Rachel spoke. “Really? We'd guessed one thirty.”

He laughed, and then finally took a bite of his cherry pie. I knew he'd eat it. I win. “I came up with that same number on the plane. But, nope, it's less. Still, fifty-five thousand. That's a lot.”

“What else is on the ship? If there're eighty thousand fewer Guides than you thought?”

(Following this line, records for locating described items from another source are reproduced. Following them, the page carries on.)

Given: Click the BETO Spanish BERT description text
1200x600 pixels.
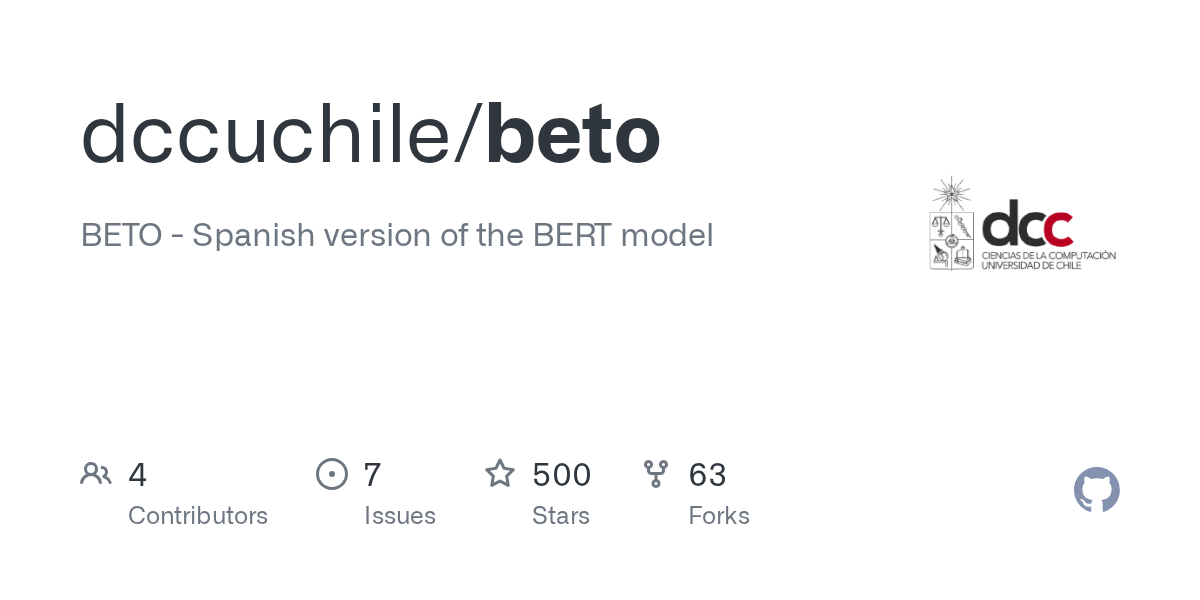Looking at the screenshot, I should pos(397,235).
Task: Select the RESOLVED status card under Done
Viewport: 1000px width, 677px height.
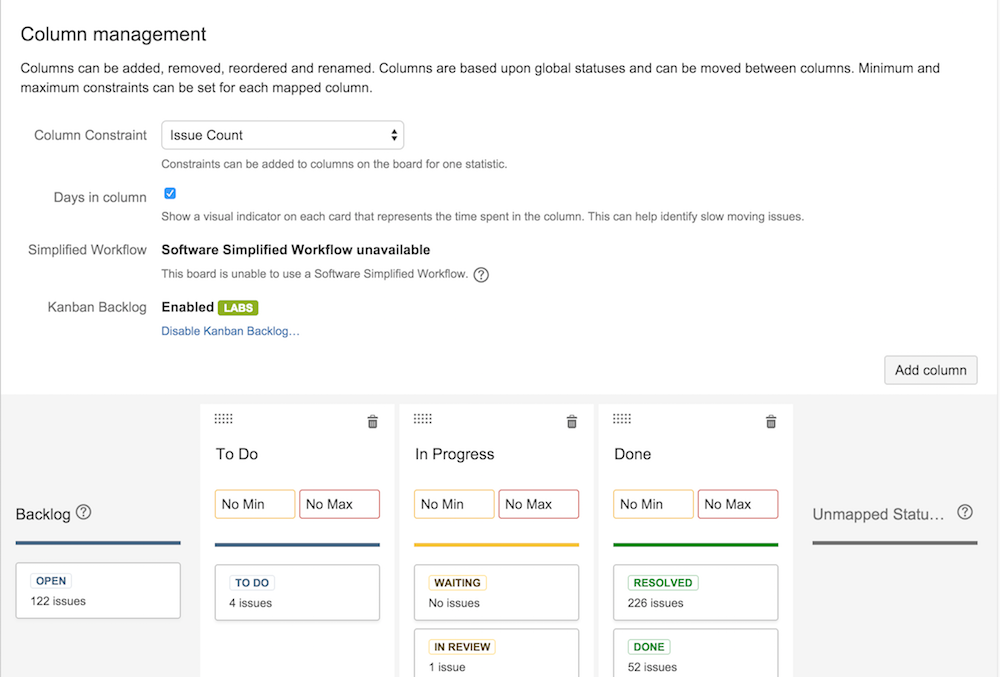Action: [695, 592]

“I've actually gotten to talk to a few of the Guides who worked in engineering,” he said. “They have some words that don't translate, which means they're probably terms that we don't have in English—new, alieny things like dilithium crystals or beryllium spheres. Do you realize what kind of advances we'll be able to make in our space program based off the ship alone, not to mention their engineering minds? It's amazing!”

I talked with my mouth full of pie. “You sound like a kid on Christmas.”

“This is better than Christmas,” Rachel said, looking at me like I was crazy.

“So we'll be doing what on the ship?” Brynne asked. “Just taking pictures?”

“Yep,” he said. “But I'll explain all of that tomorrow.”

“Is it safe?” Rachel asked.

“I'll only send you to safe areas,” Dad said in a gentle voice. “We're going to need an army of monkeys to fully explore this thing because so much of it is upside down, but
right now we're just focusing on the bottom couple of floors, so there won't be much climbing. You'll get dizzy. And if you are prone to throwing up, you might throw up. We've found some rooms where people got pretty injured—a lot of dried blood—and some other rooms that were used as temporary bathrooms. But nothing dangerous.”

“Sounds good to me!” Brynne exclaimed, and Rachel nodded vigorously.

Despite the girls' enthusiasm, there was something weird about the way my dad was acting. I knew him too well. He was hiding something.